━━ Supplied material ━━

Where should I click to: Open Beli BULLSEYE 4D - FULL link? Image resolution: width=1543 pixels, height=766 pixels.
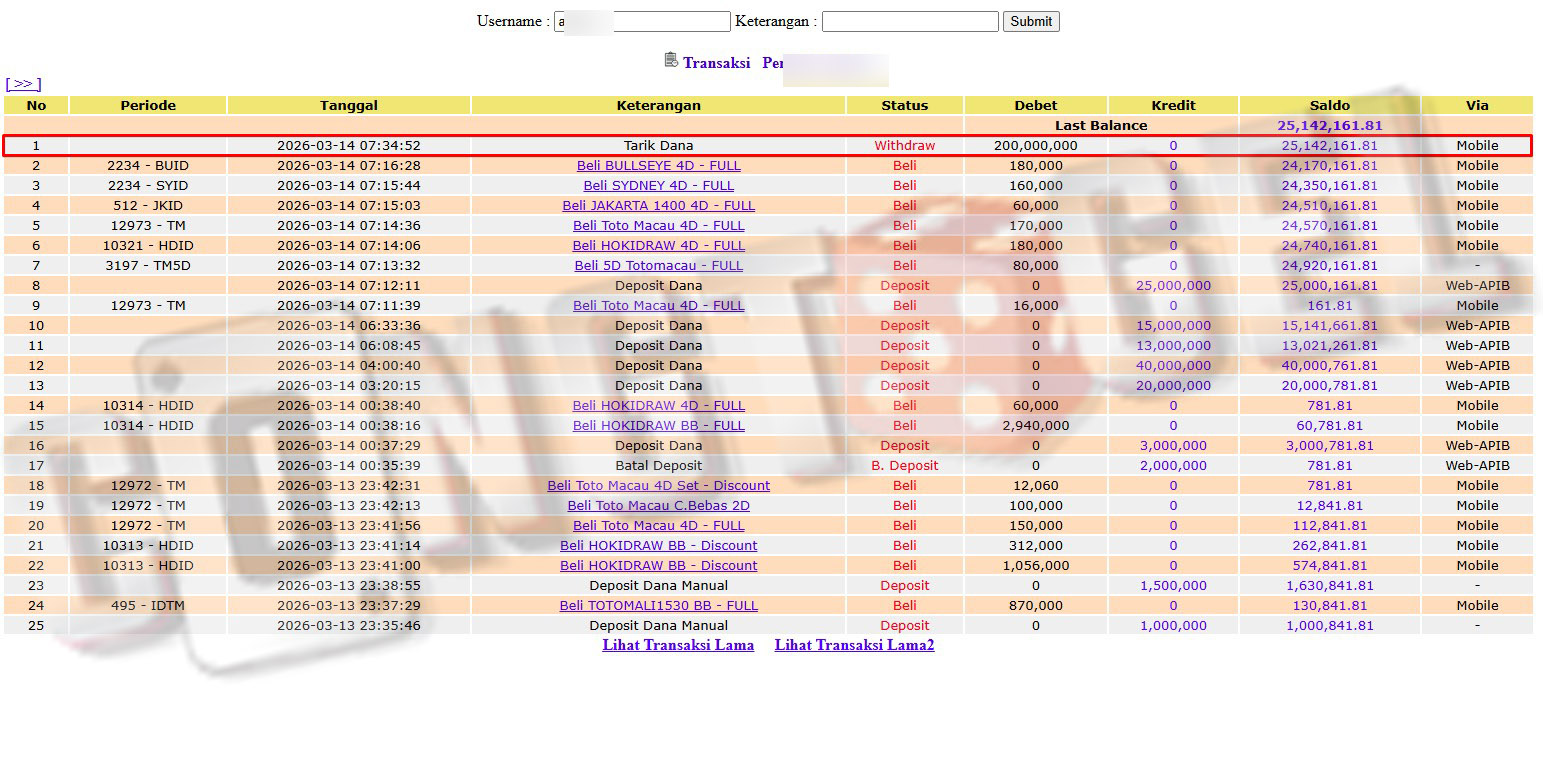[658, 166]
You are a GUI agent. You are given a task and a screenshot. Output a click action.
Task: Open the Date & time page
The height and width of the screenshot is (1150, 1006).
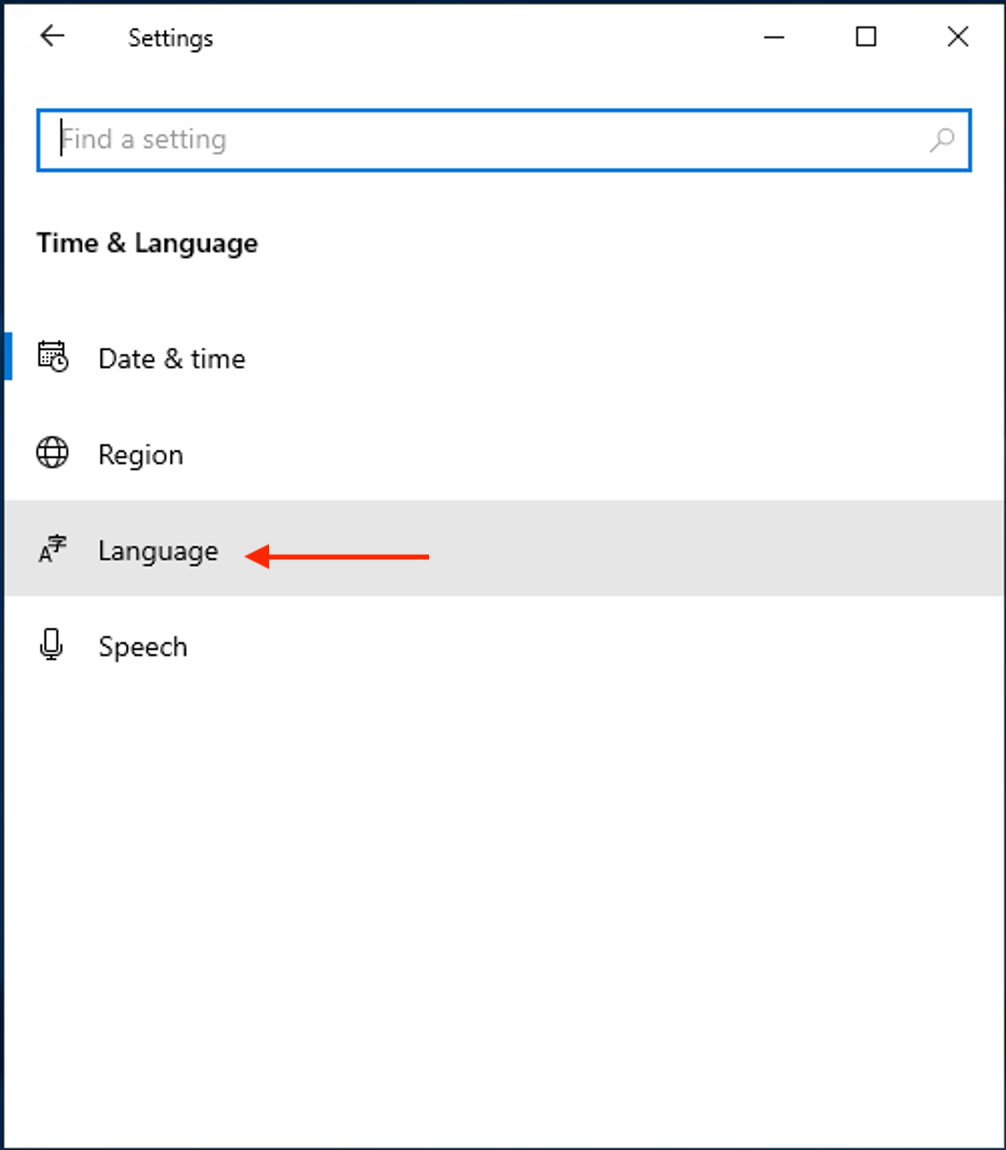[x=503, y=357]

━━━

§ What the task requires
Could you return every line of the records above word for word, leaving the pictures out?

§ Problem solution
Where should I click to: Open Beli BULLSEYE 4D - FULL link? Image resolution: width=1543 pixels, height=766 pixels.
[658, 166]
You are a GUI agent. You are given a task and a screenshot. Output a click action.
Task: Open the Date & time page
The height and width of the screenshot is (1150, 1006).
[x=503, y=357]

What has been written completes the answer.